Lors d’une table ronde organisée dans le cadre de la neuvième édition de la Future Investment Initiative (FII) à Riyad, le président Al-Sharaa a précisé que des entreprises saoudiennes avaient déjà engagé des projets d’une valeur de 7 milliards de dollars. Parallèlement, des investissements qataris se concrétisent dans l’aéroport de Damas et dans des projets de production d’électricité d’une capacité totale de 5 000 mégawatts.
Selon le chef d’État syrien, ces investissements signalent un nouvel élan pour la Syrie, désormais perçue comme un acteur clé de la stabilité au Moyen-Orient. « Nous voulons reconstruire la Syrie via des investissements », a-t-il déclaré, soulignant l’ambition du pays de devenir un « corridor commercial » reliant les marchés régionaux et internationaux.
La Syrie a également renforcé ses relations avec les Émirats arabes unis, l’Arabie saoudite, le Qatar et la Turquie, ouvrant la voie à une réintégration économique et diplomatique.
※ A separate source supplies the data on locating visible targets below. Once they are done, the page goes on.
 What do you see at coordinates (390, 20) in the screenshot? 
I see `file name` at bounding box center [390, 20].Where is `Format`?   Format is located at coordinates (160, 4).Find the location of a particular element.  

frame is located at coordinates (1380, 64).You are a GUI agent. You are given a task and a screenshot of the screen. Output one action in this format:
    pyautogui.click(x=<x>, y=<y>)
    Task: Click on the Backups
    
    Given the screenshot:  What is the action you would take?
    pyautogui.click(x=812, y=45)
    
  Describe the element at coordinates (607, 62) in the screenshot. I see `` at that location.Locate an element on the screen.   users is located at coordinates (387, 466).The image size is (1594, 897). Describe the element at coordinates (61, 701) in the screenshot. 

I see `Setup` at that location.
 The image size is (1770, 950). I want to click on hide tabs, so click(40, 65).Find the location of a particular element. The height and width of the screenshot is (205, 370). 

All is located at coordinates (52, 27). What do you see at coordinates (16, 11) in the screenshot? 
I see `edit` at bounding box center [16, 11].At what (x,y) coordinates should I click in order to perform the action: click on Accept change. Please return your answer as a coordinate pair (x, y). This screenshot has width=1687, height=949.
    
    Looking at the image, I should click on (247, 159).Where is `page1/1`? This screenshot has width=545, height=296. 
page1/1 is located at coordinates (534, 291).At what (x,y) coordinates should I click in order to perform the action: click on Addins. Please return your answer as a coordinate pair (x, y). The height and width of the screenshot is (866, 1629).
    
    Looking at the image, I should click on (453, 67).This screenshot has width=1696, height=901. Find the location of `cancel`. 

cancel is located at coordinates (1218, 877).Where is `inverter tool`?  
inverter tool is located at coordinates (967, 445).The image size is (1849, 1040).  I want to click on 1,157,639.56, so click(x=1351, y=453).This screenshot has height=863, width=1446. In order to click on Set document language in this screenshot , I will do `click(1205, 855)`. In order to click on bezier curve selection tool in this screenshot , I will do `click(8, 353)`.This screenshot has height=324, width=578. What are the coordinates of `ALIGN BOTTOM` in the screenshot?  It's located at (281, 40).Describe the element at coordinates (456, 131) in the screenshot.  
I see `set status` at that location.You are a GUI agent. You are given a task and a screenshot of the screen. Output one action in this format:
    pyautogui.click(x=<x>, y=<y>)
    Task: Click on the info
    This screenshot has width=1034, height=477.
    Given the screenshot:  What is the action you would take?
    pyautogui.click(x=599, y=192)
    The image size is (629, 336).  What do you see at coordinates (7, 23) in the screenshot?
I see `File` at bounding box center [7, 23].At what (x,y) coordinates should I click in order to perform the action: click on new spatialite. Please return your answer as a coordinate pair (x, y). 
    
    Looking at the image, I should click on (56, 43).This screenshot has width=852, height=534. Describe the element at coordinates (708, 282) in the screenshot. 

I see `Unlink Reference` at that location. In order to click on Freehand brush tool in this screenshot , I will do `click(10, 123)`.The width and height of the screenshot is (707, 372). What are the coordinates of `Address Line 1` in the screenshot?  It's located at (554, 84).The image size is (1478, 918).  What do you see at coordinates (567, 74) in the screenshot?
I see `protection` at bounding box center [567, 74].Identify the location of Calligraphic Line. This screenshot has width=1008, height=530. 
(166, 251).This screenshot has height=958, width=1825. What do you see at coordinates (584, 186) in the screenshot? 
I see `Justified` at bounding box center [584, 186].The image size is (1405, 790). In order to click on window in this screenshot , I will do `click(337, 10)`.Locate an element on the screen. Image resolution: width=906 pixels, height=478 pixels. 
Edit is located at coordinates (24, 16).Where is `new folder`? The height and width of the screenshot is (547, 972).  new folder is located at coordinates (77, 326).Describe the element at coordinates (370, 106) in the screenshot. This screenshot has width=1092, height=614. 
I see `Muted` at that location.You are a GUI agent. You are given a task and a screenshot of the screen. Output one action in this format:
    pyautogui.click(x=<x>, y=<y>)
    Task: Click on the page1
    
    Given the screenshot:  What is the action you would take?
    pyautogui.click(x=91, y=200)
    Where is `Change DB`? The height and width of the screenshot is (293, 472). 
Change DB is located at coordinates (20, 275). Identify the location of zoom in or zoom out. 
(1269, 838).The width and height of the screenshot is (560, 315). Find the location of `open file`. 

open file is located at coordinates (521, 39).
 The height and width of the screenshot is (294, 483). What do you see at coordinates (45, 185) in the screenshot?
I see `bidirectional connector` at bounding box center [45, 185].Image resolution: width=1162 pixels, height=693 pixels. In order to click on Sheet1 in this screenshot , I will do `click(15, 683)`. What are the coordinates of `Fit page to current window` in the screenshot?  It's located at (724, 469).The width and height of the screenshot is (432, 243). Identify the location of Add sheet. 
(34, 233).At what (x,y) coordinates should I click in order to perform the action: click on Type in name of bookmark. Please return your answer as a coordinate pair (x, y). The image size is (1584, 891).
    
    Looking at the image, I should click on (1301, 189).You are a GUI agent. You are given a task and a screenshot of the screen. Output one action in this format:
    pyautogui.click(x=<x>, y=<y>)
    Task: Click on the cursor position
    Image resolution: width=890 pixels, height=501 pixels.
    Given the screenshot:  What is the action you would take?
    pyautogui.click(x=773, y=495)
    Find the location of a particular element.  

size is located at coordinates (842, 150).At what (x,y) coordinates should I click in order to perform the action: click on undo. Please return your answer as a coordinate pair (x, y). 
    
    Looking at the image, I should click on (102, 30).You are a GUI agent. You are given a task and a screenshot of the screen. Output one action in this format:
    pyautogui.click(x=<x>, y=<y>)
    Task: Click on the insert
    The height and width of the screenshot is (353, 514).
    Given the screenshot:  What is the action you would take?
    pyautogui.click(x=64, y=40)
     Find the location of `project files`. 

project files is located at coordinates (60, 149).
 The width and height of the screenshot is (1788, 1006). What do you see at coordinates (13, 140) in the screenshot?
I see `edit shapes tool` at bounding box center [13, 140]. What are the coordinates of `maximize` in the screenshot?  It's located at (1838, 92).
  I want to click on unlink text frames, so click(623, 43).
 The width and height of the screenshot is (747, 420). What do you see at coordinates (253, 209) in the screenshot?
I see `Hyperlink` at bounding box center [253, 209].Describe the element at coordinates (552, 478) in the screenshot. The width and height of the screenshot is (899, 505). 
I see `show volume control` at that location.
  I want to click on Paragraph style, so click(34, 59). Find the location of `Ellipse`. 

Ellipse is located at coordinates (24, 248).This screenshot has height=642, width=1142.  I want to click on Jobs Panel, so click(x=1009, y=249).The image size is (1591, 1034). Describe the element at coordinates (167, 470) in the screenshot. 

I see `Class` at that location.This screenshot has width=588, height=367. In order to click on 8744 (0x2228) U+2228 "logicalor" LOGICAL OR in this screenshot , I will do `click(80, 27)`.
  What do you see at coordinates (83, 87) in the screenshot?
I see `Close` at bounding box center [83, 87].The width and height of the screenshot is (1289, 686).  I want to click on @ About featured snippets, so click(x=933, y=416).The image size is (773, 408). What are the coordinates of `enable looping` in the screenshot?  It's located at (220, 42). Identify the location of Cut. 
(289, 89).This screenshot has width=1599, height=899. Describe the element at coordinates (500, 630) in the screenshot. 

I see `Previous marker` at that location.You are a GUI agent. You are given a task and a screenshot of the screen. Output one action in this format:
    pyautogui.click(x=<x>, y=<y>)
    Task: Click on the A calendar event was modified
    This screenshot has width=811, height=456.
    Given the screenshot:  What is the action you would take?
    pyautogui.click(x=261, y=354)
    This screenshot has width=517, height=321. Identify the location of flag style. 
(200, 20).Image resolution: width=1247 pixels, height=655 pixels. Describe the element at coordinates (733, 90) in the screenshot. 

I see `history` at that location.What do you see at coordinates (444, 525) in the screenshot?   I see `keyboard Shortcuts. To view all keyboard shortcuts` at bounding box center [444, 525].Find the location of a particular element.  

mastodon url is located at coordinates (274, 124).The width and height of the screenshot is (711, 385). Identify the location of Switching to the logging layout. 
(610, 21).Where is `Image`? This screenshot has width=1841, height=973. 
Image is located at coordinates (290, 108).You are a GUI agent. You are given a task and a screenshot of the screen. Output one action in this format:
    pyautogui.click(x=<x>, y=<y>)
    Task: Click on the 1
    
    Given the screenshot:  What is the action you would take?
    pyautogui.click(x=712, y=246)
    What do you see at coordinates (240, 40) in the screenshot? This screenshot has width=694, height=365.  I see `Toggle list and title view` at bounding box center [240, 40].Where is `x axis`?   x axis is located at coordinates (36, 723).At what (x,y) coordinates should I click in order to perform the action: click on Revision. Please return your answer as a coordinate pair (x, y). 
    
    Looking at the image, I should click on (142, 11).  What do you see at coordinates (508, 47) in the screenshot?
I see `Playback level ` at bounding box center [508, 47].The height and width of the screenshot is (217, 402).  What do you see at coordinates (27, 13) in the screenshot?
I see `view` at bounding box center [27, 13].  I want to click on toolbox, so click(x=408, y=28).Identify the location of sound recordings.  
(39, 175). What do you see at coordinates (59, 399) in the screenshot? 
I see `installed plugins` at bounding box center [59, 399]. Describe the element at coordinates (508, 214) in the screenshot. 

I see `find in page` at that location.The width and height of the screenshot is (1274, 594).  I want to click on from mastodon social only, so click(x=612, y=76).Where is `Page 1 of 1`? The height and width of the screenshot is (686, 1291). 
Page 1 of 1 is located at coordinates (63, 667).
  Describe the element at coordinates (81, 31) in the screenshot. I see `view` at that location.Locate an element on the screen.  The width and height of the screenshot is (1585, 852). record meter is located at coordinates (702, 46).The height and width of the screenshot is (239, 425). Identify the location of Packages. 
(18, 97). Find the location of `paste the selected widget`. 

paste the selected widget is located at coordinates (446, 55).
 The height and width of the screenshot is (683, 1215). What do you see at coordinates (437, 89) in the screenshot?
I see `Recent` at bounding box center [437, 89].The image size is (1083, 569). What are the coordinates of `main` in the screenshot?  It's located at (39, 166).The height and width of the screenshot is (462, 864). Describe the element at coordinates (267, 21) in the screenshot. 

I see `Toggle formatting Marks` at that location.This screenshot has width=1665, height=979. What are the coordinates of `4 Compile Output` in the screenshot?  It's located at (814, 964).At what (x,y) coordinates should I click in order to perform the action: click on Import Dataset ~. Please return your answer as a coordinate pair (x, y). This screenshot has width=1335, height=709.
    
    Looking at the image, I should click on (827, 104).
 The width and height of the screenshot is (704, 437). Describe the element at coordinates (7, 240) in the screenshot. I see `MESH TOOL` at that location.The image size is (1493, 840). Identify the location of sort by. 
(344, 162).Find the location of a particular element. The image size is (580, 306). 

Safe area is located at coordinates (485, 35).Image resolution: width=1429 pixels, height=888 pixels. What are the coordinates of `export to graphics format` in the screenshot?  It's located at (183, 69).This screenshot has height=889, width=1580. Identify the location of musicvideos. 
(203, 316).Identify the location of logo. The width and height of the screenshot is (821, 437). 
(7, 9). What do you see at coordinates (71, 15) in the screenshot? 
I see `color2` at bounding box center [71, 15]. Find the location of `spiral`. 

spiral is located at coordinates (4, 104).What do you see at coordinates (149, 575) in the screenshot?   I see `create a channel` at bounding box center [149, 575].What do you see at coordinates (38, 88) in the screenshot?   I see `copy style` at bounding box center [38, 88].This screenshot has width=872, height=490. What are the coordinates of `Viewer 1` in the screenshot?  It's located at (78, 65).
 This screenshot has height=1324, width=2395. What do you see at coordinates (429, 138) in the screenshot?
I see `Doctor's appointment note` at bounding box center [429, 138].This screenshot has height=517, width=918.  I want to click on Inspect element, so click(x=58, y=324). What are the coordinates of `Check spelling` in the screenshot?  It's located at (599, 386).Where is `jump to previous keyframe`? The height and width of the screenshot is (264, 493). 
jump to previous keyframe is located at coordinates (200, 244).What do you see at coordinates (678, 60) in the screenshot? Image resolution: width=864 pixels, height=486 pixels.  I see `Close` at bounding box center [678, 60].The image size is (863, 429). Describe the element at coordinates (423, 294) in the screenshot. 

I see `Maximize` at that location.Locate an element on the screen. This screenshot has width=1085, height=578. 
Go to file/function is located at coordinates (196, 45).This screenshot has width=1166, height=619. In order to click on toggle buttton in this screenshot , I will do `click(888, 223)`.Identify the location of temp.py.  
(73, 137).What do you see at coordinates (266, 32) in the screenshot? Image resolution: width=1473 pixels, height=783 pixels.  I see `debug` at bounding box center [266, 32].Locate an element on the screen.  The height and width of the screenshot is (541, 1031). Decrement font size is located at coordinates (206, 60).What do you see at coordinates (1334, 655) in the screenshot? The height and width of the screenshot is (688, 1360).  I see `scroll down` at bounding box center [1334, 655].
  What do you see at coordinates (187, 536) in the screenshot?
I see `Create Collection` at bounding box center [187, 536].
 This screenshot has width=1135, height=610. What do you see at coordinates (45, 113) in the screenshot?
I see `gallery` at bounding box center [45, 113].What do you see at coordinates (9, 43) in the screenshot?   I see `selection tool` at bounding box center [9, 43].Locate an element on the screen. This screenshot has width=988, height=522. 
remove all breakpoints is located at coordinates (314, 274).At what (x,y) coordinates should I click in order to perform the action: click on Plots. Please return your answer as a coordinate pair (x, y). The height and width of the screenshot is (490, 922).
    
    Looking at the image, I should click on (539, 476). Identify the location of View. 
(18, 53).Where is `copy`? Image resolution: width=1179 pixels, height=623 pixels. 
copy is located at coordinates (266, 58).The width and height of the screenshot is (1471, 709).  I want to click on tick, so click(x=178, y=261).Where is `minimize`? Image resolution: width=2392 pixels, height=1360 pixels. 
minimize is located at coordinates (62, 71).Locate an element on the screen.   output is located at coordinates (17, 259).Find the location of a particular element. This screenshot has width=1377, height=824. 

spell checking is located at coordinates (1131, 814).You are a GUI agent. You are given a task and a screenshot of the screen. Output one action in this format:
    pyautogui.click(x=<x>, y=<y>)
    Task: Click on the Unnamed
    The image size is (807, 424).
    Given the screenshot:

L’implication des Émirats arabes unis et de l’Arabie saoudite dans des projets d’envergure, notamment dans les secteurs des infrastructures, de l’aviation et de l’énergie, illustre, selon M. Al-Sharaa, la confiance à long terme des investisseurs.
Pour attirer davantage de capitaux étrangers, la Syrie a récemment modifié sa législation en matière d’investissement. Le nouveau cadre juridique a été classé parmi les dix premiers au monde, ce qui, selon le gouvernement syrien, rend le pays plus attractif pour les investisseurs internationaux.
Ce réengagement des économies du Golfe est considéré comme un signe positif quant à la stabilisation et au potentiel économique de la Syrie. Le pays ambitionne de s’intégrer pleinement dans les chaînes d’approvisionnement régionales et de diversifier sa base énergétique et ses infrastructures.